= 6bone =

Former experimental network used to test IPv6

The 6bone was a testbed for Internet Protocol version 6; it was an outgrowth of the IETF IPng project that created the IPv6 protocols intended to eventually replace the current Internet network layer protocols known as IPv4. The 6bone was started outside the official IETF process at the March 1996 IETF meetings, and became a worldwide informal collaborative project, with eventual oversight from the "NGtrans" (IPv6 Transition) Working Group of the IETF.

The original mission of the 6bone was to establish a network to foster the development, testing, and deployment of IPv6 using a model to be based upon the experiences from the Mbone, hence the name "6bone".
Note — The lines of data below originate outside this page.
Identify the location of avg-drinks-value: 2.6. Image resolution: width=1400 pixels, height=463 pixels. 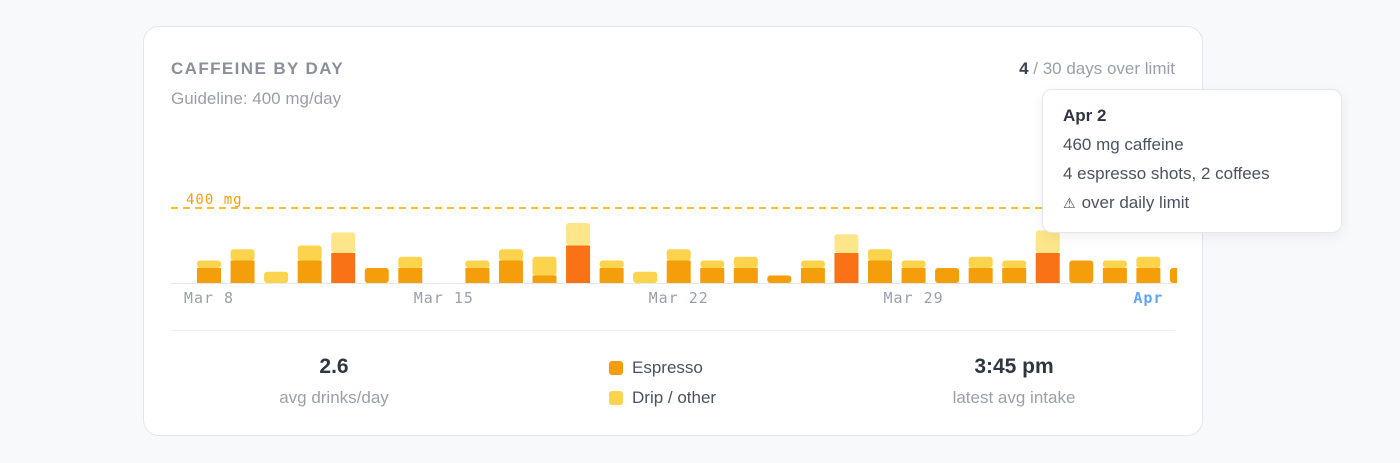
(334, 366).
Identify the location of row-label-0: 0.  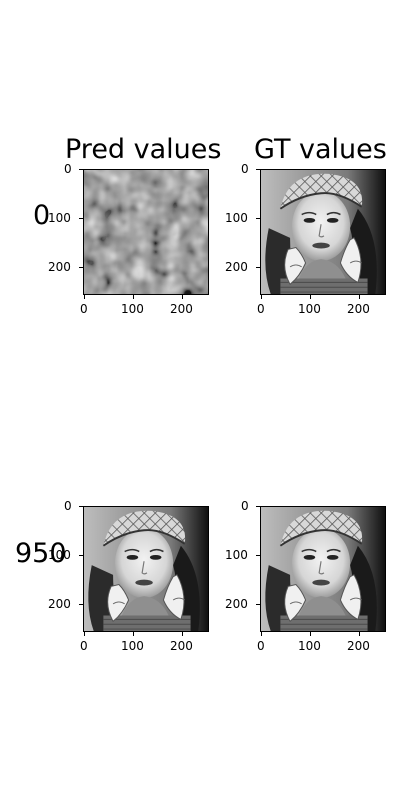
(42, 216).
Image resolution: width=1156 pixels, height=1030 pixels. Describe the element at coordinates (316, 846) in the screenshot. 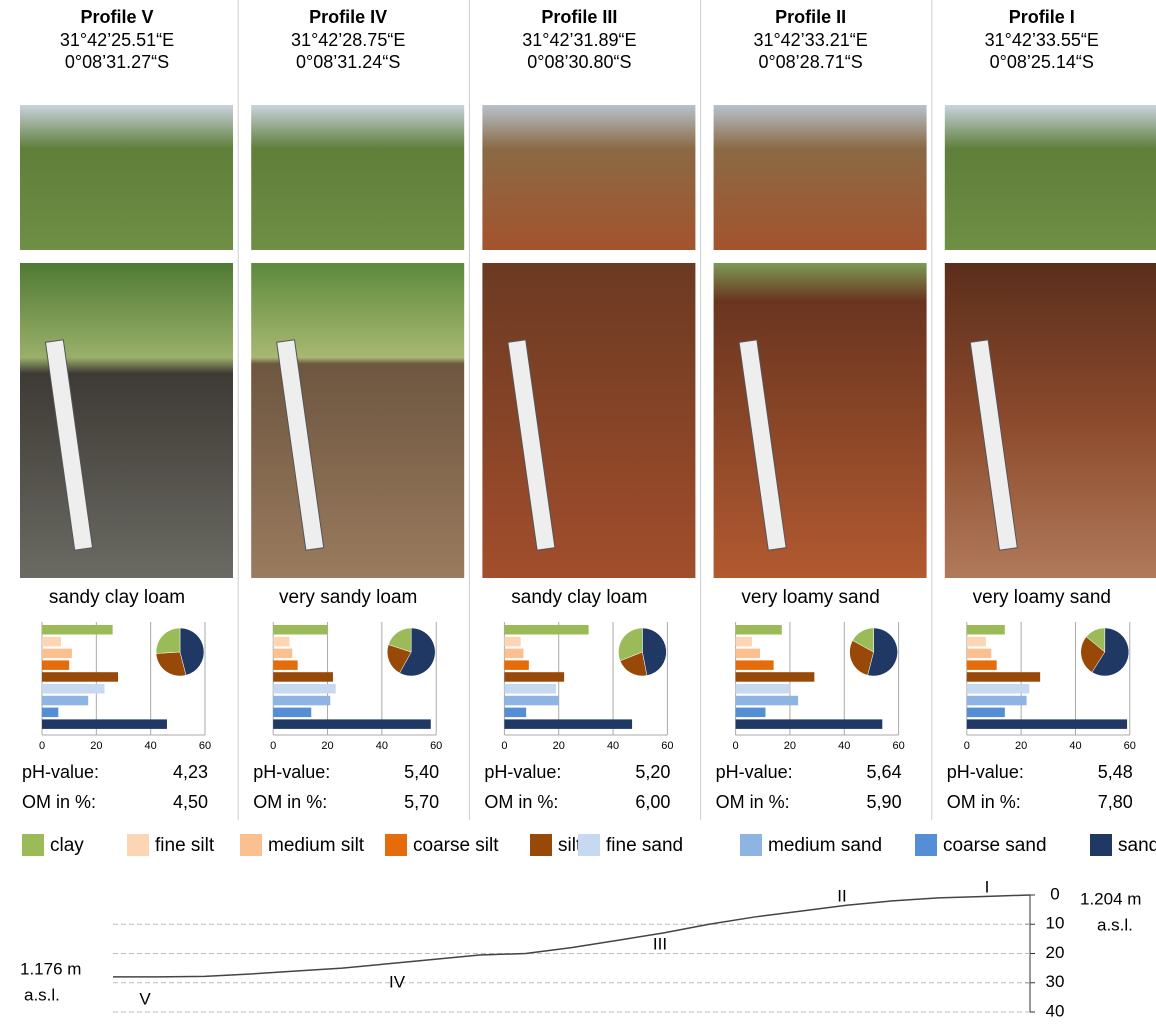

I see `legend-label: medium silt` at that location.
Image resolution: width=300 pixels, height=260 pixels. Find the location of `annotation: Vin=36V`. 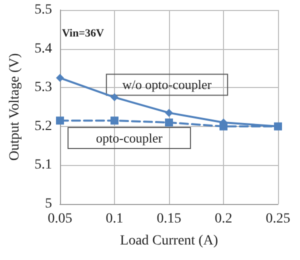

annotation: Vin=36V is located at coordinates (83, 34).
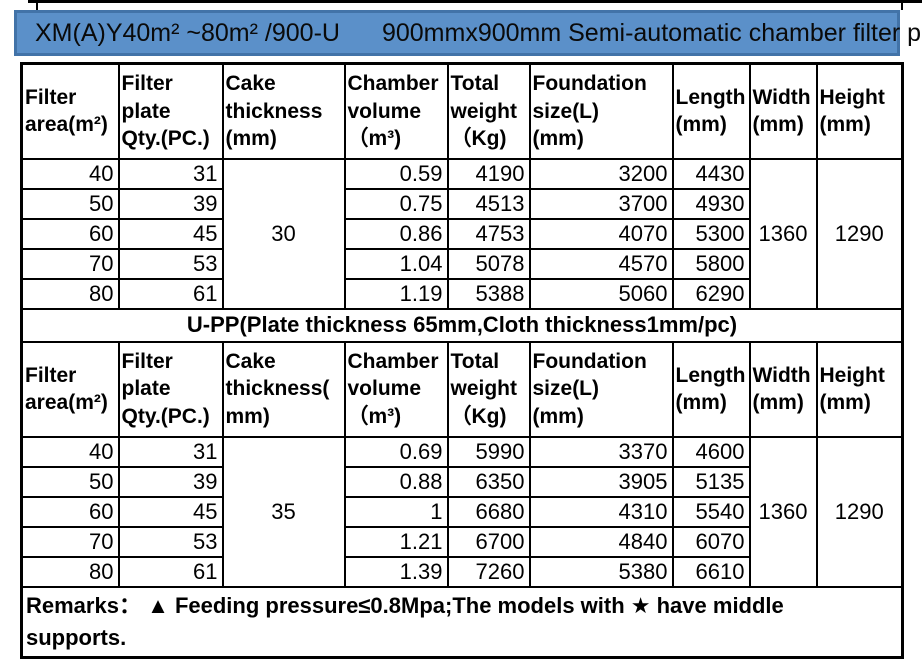  What do you see at coordinates (396, 294) in the screenshot?
I see `cell-chamber-volume: 1.19` at bounding box center [396, 294].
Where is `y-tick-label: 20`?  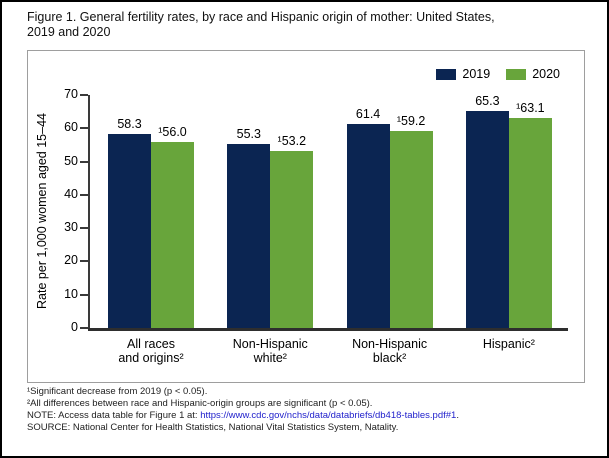
y-tick-label: 20 is located at coordinates (71, 260).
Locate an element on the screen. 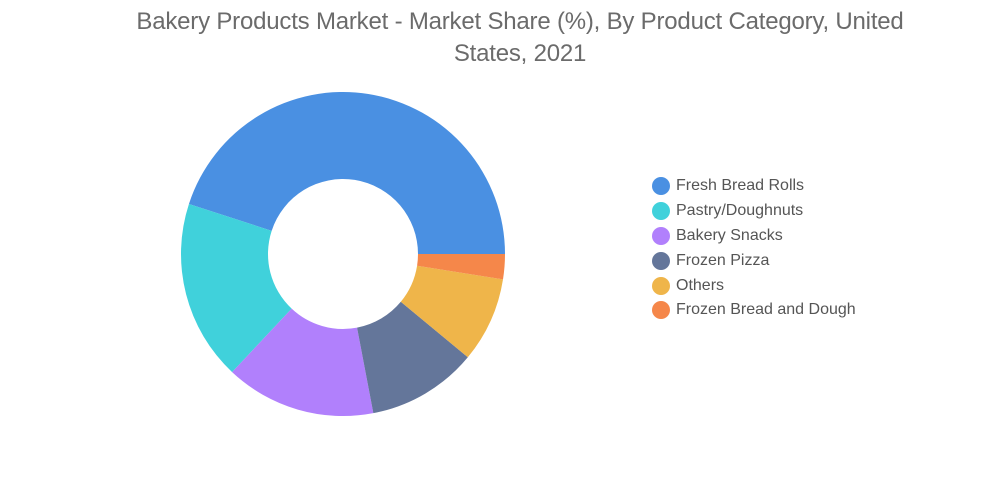  slice-pastry-doughnuts is located at coordinates (236, 288).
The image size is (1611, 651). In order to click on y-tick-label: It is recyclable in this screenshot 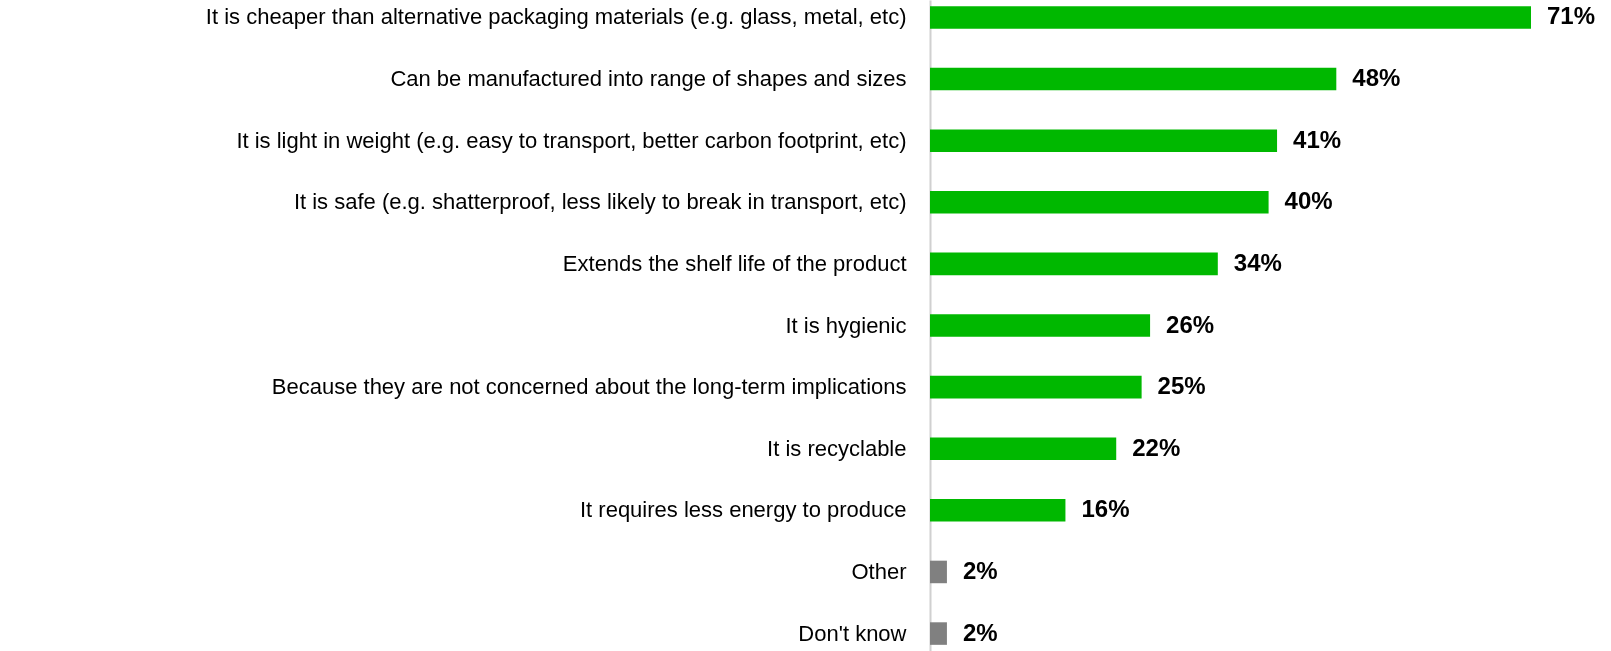, I will do `click(837, 448)`.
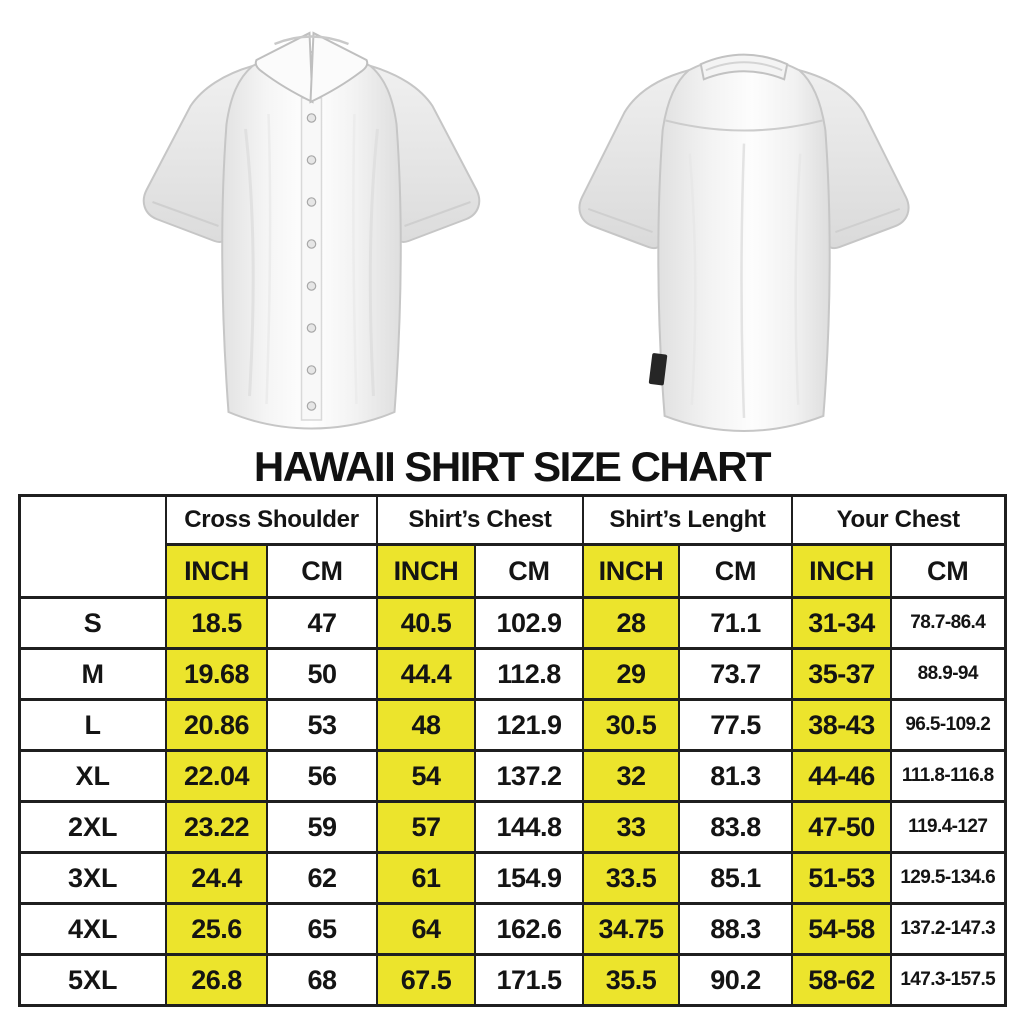  Describe the element at coordinates (631, 776) in the screenshot. I see `inch-value-cell: 32` at that location.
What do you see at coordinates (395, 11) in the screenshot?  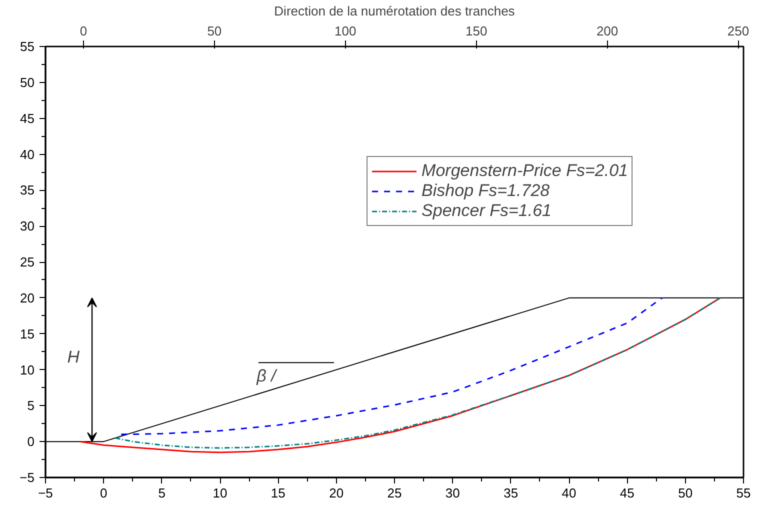 I see `x2-axis-title: Direction de la numérotation des tranches` at bounding box center [395, 11].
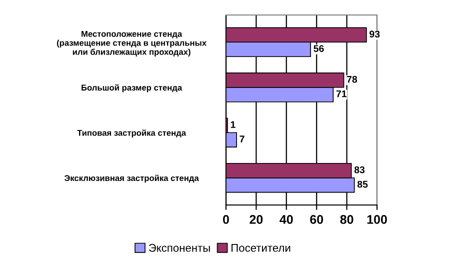 This screenshot has height=264, width=463. Describe the element at coordinates (342, 94) in the screenshot. I see `data-label: 71` at that location.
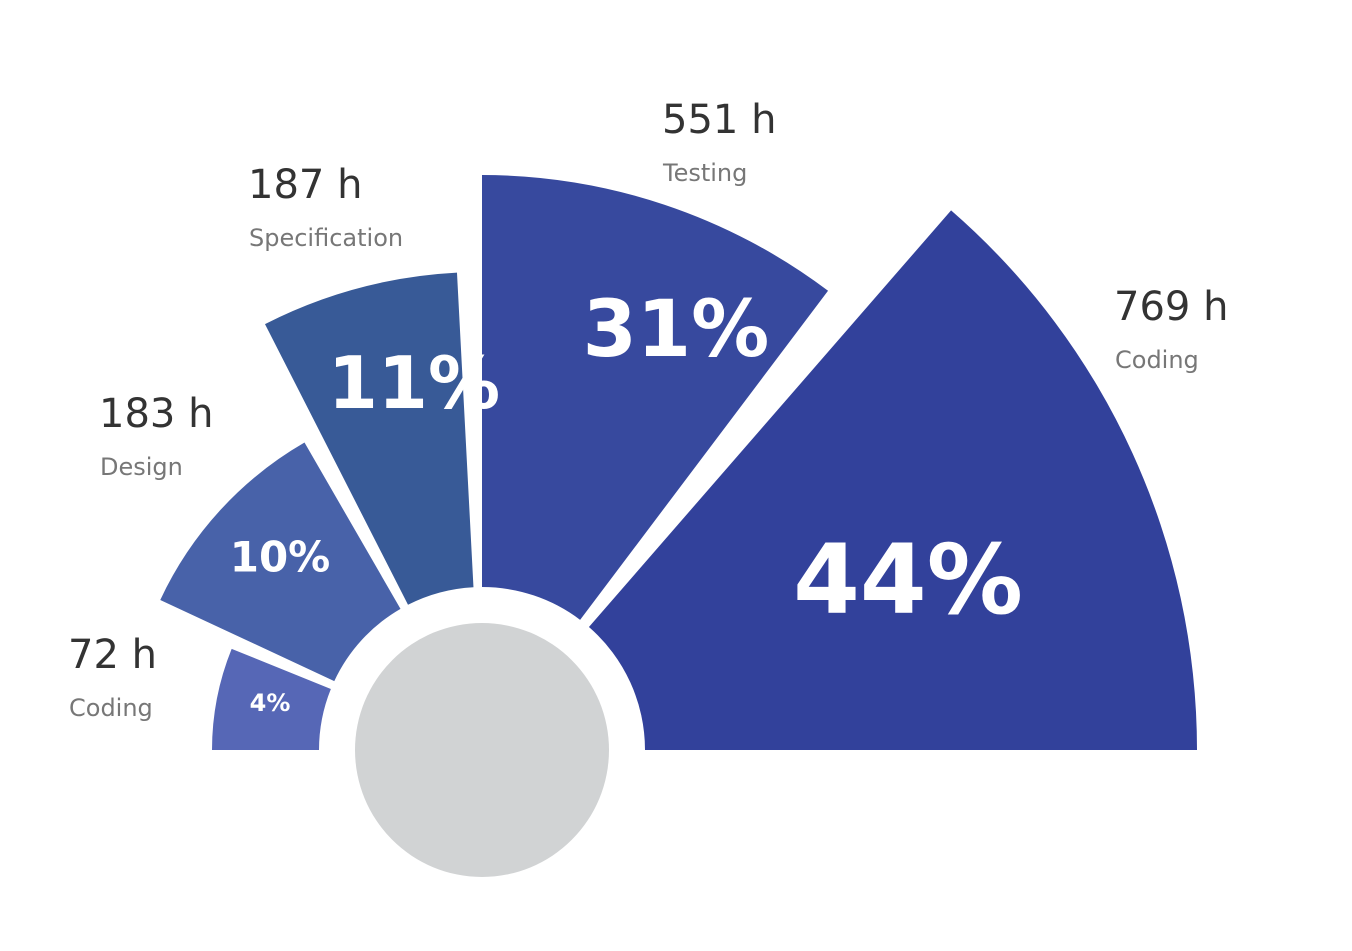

The 6bone started as a virtual network (using IPv6 over IPv4 tunneling/encapsulation) operating over the IPv4-based Internet to support IPv6 transport, and slowly added native links specifically for IPv6 transport. Although the initial 6bone focus was on testing of standards and implementations, the eventual focus became more on testing of transition and operational procedures, as well as actual IPv6 network usage.

The 6bone operated under the IPv6 Testing Address Allocation (see ), which specified the 3FFE::/16 IPv6 prefix for 6bone testing purposes.

At its peak in mid-2003, over 150 6bone top level 3FFE::/16 network prefixes were routed, interconnecting over 1000 sites in more than 50 countries. When it became obvious that the availability of IPv6 top level production prefixes was assured, and that commercial and private IPv6 networks were being operated outside the 6bone using these prefixes, a plan was developed to phase out the 6bone (see ).

The phaseout plan called for a halt to new 6bone prefix allocations on 1 January 2004 and the complete cessation of 6bone operation and routing over the 6bone testing prefixes on 6 June 2006. Addresses within the 6bone testing prefix have now reverted to the IANA.